* _Problem requirements_
Report every line below that carries the word "will".

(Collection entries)
[Start of section]

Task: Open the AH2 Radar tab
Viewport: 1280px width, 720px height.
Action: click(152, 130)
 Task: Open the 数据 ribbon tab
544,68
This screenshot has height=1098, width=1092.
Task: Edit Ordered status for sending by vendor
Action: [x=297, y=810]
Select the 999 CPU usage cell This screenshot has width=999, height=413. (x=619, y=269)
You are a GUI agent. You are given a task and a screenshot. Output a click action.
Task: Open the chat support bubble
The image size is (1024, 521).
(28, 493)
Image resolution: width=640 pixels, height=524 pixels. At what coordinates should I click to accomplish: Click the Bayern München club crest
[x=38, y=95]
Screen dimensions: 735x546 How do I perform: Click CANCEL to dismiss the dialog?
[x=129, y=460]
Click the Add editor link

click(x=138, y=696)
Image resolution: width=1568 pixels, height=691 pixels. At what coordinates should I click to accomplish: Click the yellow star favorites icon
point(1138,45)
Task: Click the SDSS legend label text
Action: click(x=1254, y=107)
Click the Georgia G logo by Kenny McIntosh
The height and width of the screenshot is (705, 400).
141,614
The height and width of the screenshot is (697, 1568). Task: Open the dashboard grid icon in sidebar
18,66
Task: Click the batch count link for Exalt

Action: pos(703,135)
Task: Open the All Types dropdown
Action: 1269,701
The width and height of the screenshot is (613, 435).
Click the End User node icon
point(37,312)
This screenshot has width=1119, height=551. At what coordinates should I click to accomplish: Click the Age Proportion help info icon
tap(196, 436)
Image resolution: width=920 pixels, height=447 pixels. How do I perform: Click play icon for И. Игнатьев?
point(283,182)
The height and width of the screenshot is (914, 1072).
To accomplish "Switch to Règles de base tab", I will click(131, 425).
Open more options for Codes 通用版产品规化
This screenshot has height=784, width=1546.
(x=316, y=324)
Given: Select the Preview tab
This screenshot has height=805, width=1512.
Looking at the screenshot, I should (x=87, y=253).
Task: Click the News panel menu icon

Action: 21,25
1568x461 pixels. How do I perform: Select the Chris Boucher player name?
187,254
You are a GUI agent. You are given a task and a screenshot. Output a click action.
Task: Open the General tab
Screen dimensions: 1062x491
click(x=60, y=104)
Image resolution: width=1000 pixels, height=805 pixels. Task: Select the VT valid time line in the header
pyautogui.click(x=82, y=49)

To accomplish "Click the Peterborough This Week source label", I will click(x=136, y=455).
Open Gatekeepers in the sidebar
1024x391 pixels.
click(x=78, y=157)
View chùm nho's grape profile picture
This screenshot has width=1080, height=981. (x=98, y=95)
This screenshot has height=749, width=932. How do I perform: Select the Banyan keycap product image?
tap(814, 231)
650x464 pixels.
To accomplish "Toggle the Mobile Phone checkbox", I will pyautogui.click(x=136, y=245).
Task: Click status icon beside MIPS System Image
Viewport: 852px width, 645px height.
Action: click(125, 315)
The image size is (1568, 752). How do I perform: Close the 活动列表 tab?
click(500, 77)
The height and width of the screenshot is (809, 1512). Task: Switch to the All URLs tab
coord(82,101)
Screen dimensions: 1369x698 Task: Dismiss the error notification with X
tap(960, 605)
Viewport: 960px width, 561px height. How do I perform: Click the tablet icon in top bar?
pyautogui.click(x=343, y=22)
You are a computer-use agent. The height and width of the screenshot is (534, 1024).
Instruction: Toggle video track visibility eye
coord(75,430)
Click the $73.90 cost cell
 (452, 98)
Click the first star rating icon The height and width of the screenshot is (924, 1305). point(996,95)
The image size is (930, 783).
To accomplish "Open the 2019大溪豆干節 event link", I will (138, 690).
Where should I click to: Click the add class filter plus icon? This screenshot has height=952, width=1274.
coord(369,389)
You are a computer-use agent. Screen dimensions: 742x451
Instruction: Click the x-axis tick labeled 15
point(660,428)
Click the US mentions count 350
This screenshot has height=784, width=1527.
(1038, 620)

[End of section]

* _Exercise answer_
To accomplish "Switch to Règles de base tab", I will click(131, 425).
To accomplish "Click the Peterborough This Week source label", I will click(x=136, y=455).
To accomplish "Toggle the Mobile Phone checkbox", I will pyautogui.click(x=136, y=245).
To accomplish "Open the 2019大溪豆干節 event link", I will (138, 690).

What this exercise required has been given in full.